Castiglione grew up playing with GI Joe action figures and fishing from oceanfront jetties with his best friend, his grandfather. They influenced his naval aspirations.

But his real inspiration came from a 1986 Naval Academy catalog a recruiter left after visiting his older sister, who briefly considered the academy. She chose a far different path -- Yale -- but Andy, age 8, held tight to the catalog, poring over pictures of pilots, scuba divers and men crawling through mud. He still has the dogeared booklet.

Castiglione's parents said they never imagined that a son of theirs would catch what they call "the bug." Yet, while they've supported him and are proud of him, they realize "there's a whole piece of his world that we don't belong in," Rosalind Castiglione said.

Andy said that was the point: to distinguish himself from his family, and "carve my own little existence."

"This is my world," he said. "This just seemed like a place that was for me."

Just right for the time

According to his superiors, he was right. His attributes as a philosopher-soldier are precisely what the academy -- and the military services -- want these days.
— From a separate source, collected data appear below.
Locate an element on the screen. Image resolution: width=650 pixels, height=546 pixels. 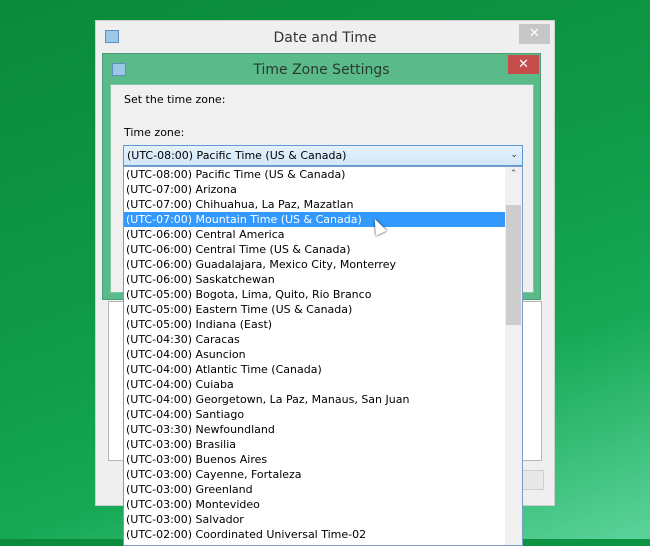
timezone-label: Time zone: is located at coordinates (154, 132).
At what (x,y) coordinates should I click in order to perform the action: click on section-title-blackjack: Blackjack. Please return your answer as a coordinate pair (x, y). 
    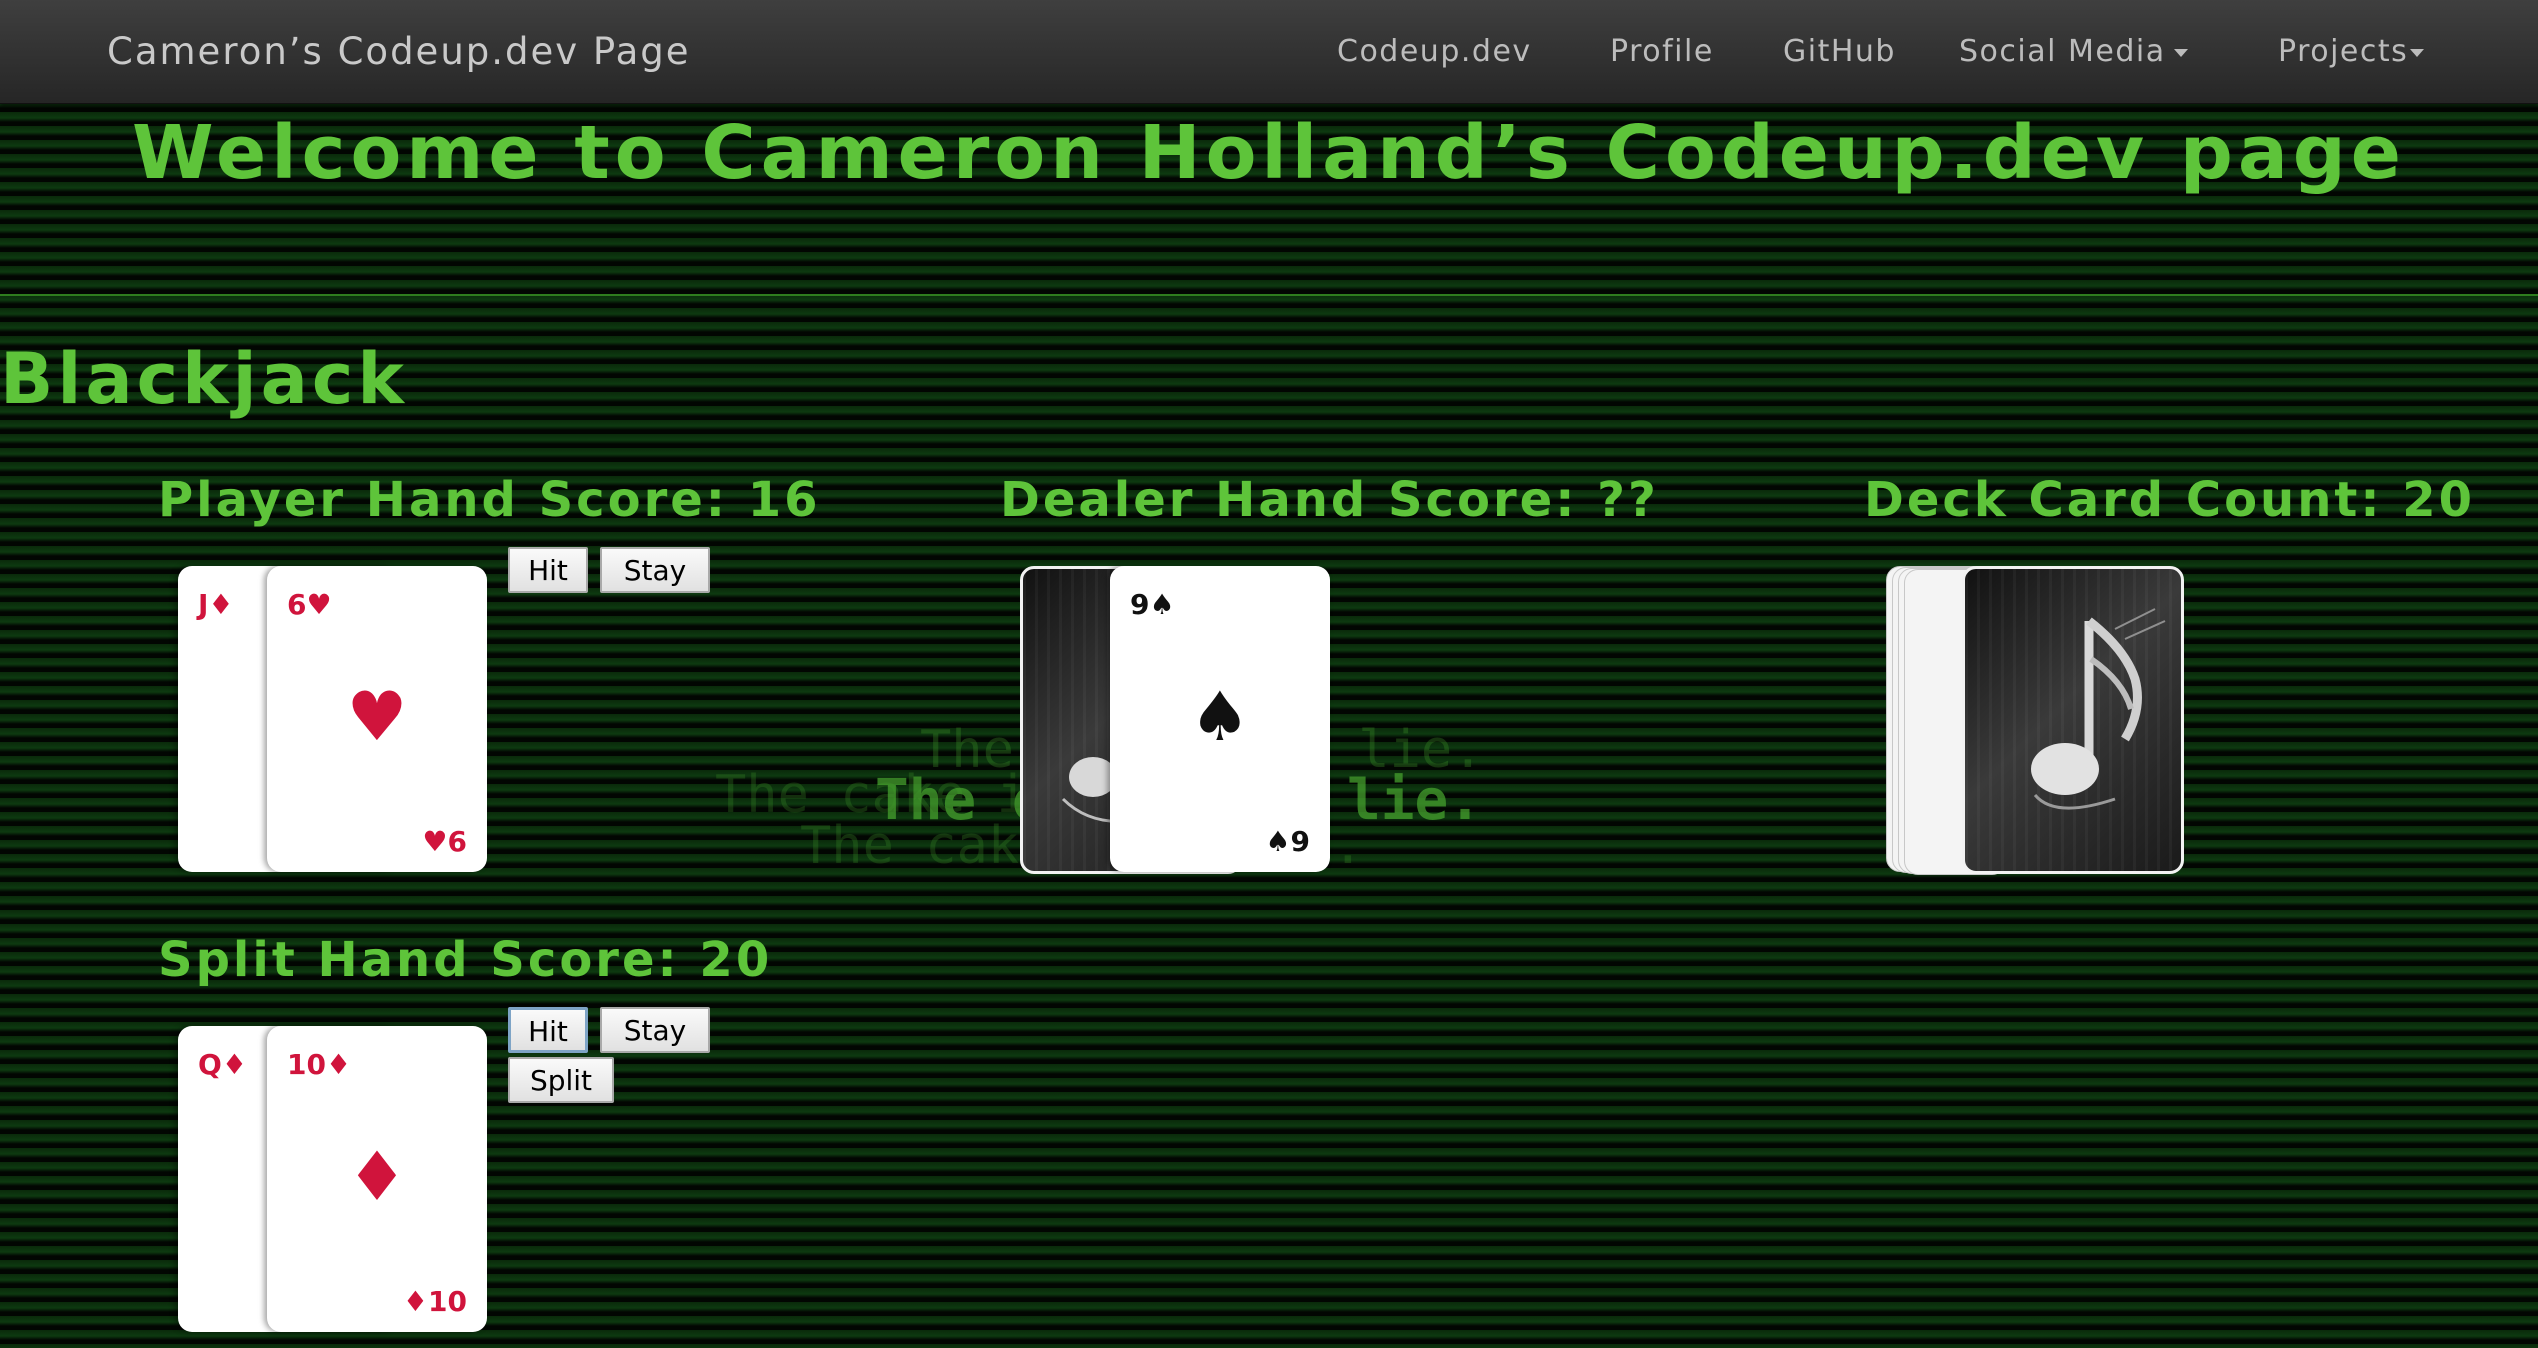
    Looking at the image, I should click on (204, 379).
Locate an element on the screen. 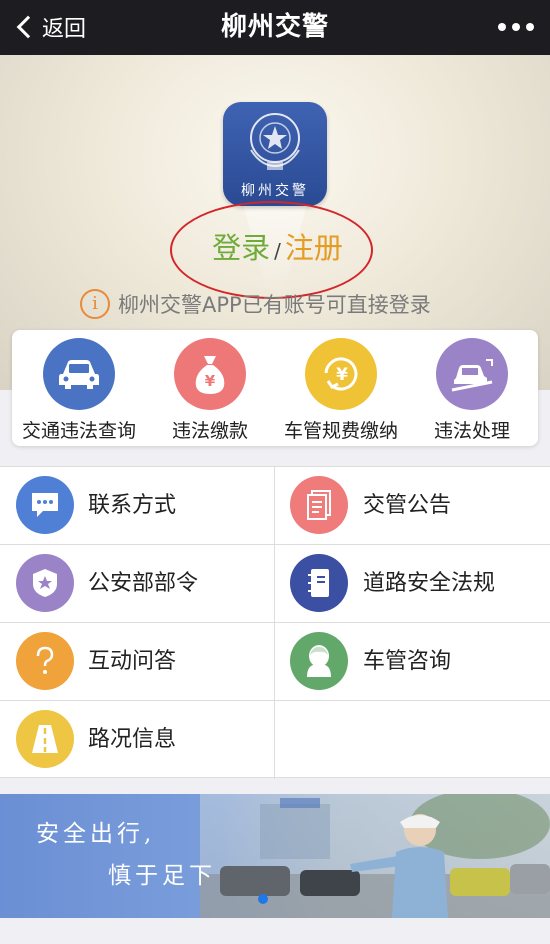  more-menu-button is located at coordinates (516, 27).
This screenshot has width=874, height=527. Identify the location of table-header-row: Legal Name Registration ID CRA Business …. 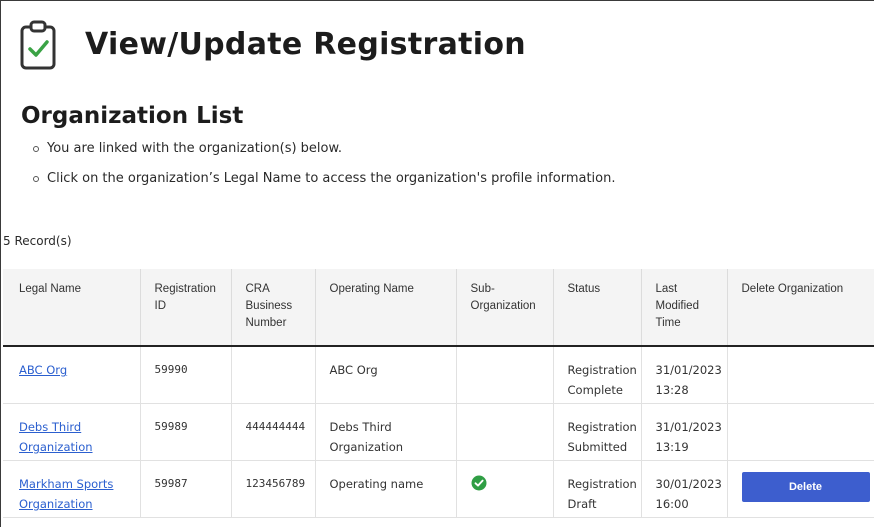
(438, 308).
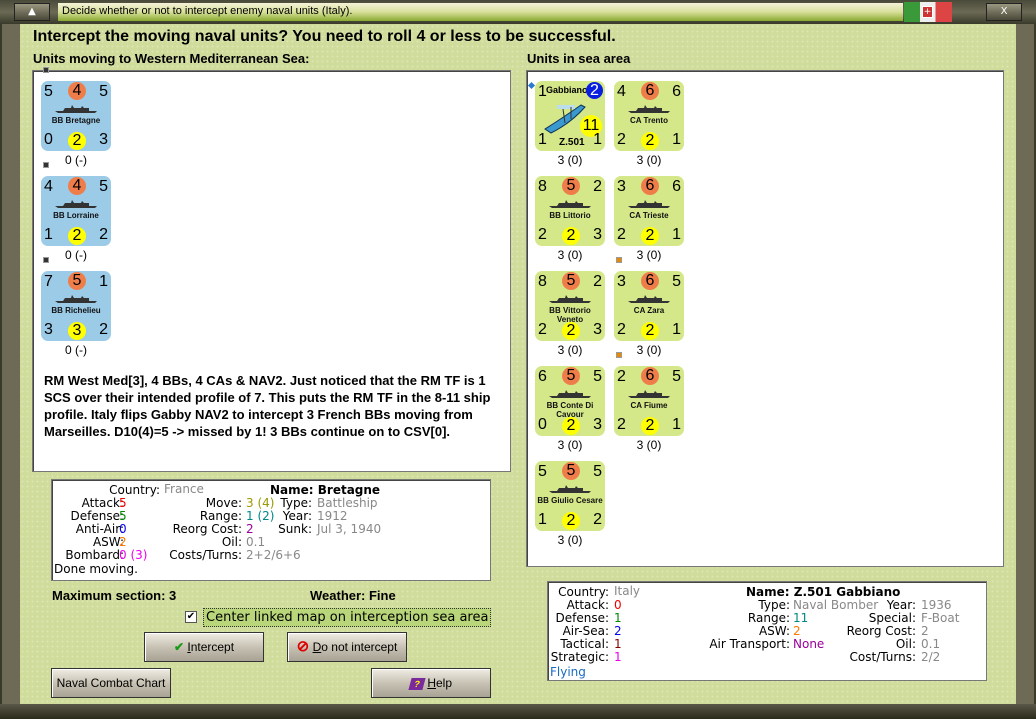  I want to click on unit-counter-gabbiano: 1 Gabbiano 2 11 1 Z.501 1, so click(570, 116).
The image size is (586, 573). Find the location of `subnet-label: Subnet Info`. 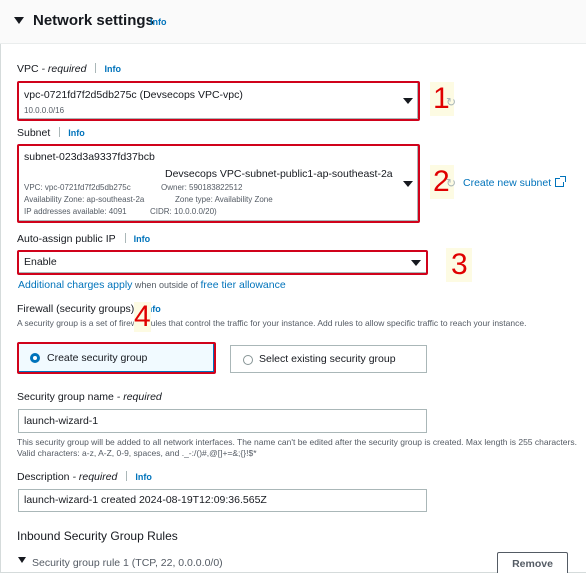

subnet-label: Subnet Info is located at coordinates (51, 133).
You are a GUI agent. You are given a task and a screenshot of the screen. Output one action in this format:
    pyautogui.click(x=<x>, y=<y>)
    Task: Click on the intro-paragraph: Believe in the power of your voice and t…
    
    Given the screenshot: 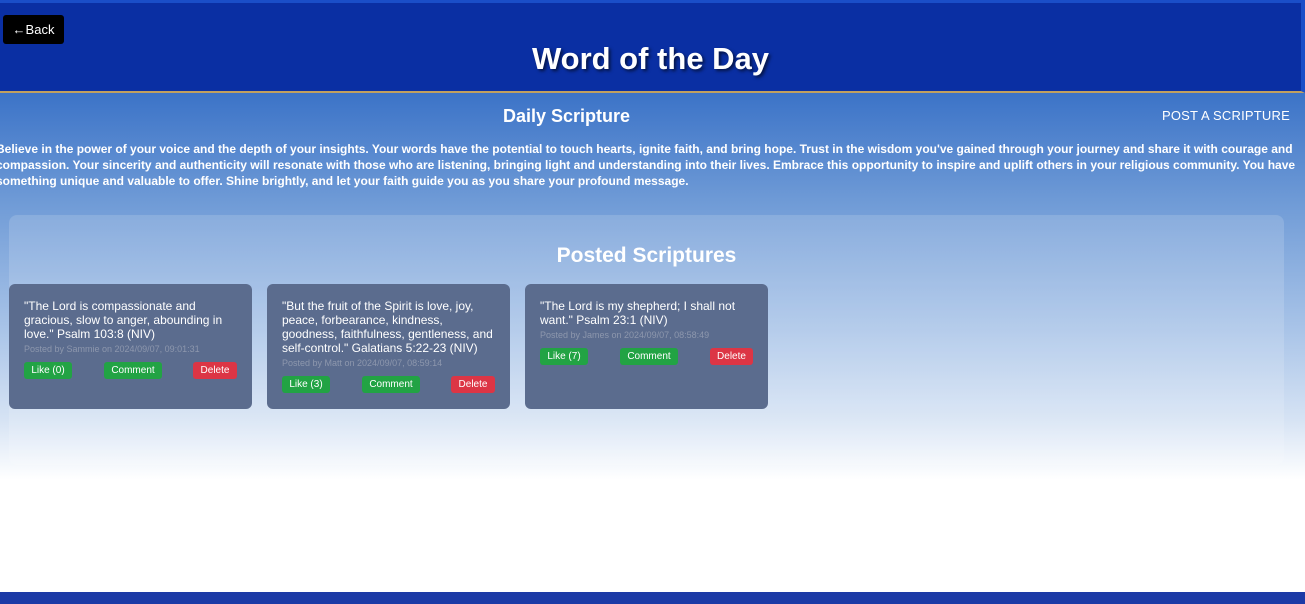 What is the action you would take?
    pyautogui.click(x=648, y=165)
    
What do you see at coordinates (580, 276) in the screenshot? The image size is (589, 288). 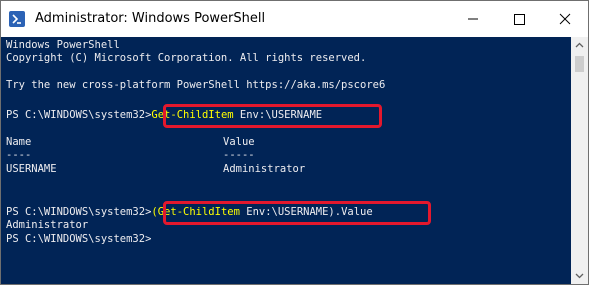 I see `scroll-down-arrow-icon` at bounding box center [580, 276].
"I find Andy to be a very thoughtful person, very contemplative," said Adm. Charles R. Larson, the academy superintendent, who was the top midshipman of his class 40 years ago. "He's not a cheerleader type. He's the leadership-by-example type of guy."

Each fall and spring, a panel of school officials taps the person it considers the elite of the elite to serve as the semester's brigade leader (the student body is called the brigade).

In years past, said current and former midshipmen, many brigade commanders were "peacocks," drunk on the power of their rank. Surveys found a low regard among midshipmen for such leaders, prompting academy officials to seek a new standard of leadership.

"Our goal is to develop more enlightened leaders," said Rear Adm. Gary Roughead, the academy commandant (similar to a dean of students), who was brigade commander in 1973.

But when Castiglione landed in Annapolis in 1994, some observers felt the academy was adrift. Midshipmen were getting arrested and caught cheating on exams. Larson arrived for a second term as superintendent, bent on erasing the scandal-battered image and raising morale.

He did it partly by taking away some student liberties, but at the same time by giving students more responsibilities -- more opportunities to lead.